§ **DOCUMENT SECTION**:
+ + + + +

On 22. 06. 20 21:36, Josh Boyer wrote:
I'd like to ask whether RHEL 9 has decided for default modular streams despite
their failure in Fedora, whether this decision is final and what was the
reasoning behind it.
That's an interesting question. I think for the purposes of this
discussion, we should acknowledge that usage of default module streams
in Fedora and usage in RHEL aren't equivalent. Therefore, failure of
adoption in Fedora doesn't necessarily equate to failure in RHEL.
With that context, I'll continue.
Before we continue with that context, could you please elaborate on this?
Obviously we can say "usage of default module streams in Fedora and RHEL is
different" and to some extent this will always be true. However I would like to
know why they are *significantly* different to justify saying the failure in
Fedora does not necessarily mean RHEL would experience the same failure.
What makes RHEL so different that the failure is not relevant to it? Is it the
stable nature of RHEL content? Is it the limited scope of RHEL content? Is it
the less "wild" development process? Is it something different?
I am not saying it isn't true, I am genuinely interested on the "whys" behind
your statement. Without them, I need to guess and it's obvious that once we
guess rationales of the words said by others, we cannot make proper informed
decisions or a reasonable discussion.
When discussing default modular streams in ELN, we have heard that ELN needs
default streams because RHEL 9 needs them. I would like to know if this
information is something that comes from RHEL leadership directly or whether it
is a personal option of the people who said such things.
Why does it matter if "RHEL leadership" said it, or if a RHEL package
maintainer said it? Politely, I find that an odd way to frame that
discussion, devalues individual team autonomy, and ignores what the
conversation points should be. Let me suggest a different way.

+ + + + +

§ **INFORMATION SUPPLIED**:
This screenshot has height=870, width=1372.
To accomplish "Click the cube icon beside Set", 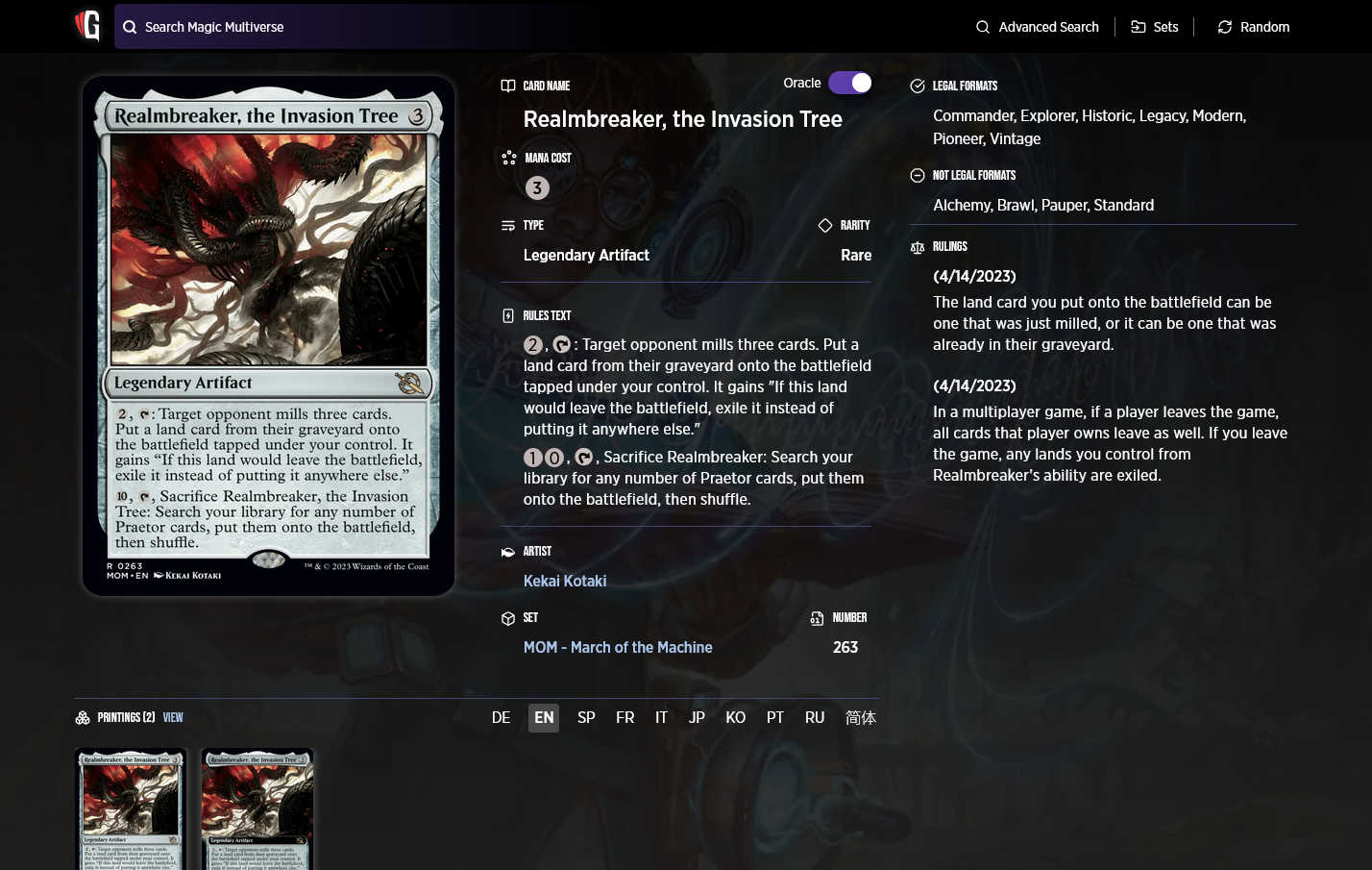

+ + + + +

§ **WORK INSTRUCTIONS**:
**A.** Copy the mailing-list exchange about default modular streams word for word, from "Before we continue" to "it something different?".
**B.** In the mailing-list exchange about default modular streams, what reason was given in ELN discussions for why ELN needs default streams?
**C.** Continue the mailing-list exchange about default modular streams from where it stops.

§ **EXPECTED OUTPUTS**:
**A.**
Before we continue with that context, could you please elaborate on this?
Obviously we can say "usage of default module streams in Fedora and RHEL is
different" and to some extent this will always be true. However I would like to
know why they are *significantly* different to justify saying the failure in
Fedora does not necessarily mean RHEL would experience the same failure.
What makes RHEL so different that the failure is not relevant to it? Is it the
stable nature of RHEL content? Is it the limited scope of RHEL content? Is it
the less "wild" development process? Is it something different?

**B.** ELN needs default streams because RHEL 9 needs them.

**C.**
Every package maintainer's (Fedora and RHEL alike) opinion matters. However,
when making distro-wide decisions, it makes total sense to evaluate the
following two statements with different merit, would you not agree?
a) "Grinch doesn't like modularity, he doesn't want default modular streams in
Fedora."
b) "After months of evaluation, the engineering leadership of Fedora has
decided that default modular streams are not allowed in Fedora."
Similarly I'd like to know whether "we need default modular streams in ELN
because we need them in RHEL 9" is an opinion of a single person, single team,
whether it is an assumed opinion of the distro as a whole, or the documented
position of RHEL 9 leadership. Whatever the answer is, it doesn't make the
statement more or less valid, it merely helps us to better understand the scope.
Since the "because RHEL 9 needs it" argument has so far been the end point of
the rationale, and since you've been so kind to share some RHEL 9 plans wrt
modularity on Fedora devel list, I've decided to ask about this particular topic
here as well.
We have spend 3+ Fedora releases debating default modular streams in Fedora and
once we were about to prohibit them, a request has come from ELN to have them.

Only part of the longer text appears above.